=== Dataset content ===

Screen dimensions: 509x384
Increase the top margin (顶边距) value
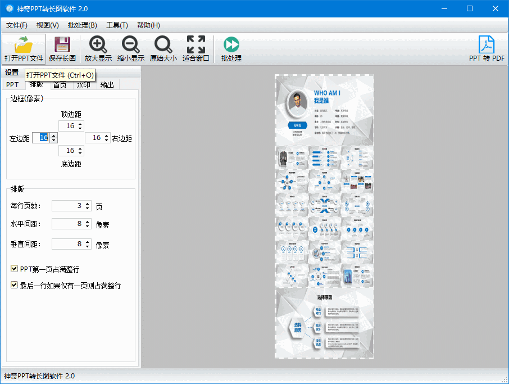pyautogui.click(x=80, y=124)
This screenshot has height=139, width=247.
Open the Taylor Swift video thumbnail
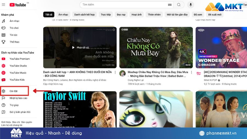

===

Task item |
Your copy should hold only the lines from the line with "This screenshot has height=139, width=247." through the end of the data above, both ends included, transcribed exactly and without pictures.

Solution to this exercise |
This screenshot has height=139, width=247.
Open the Taylor Swift video thumbnail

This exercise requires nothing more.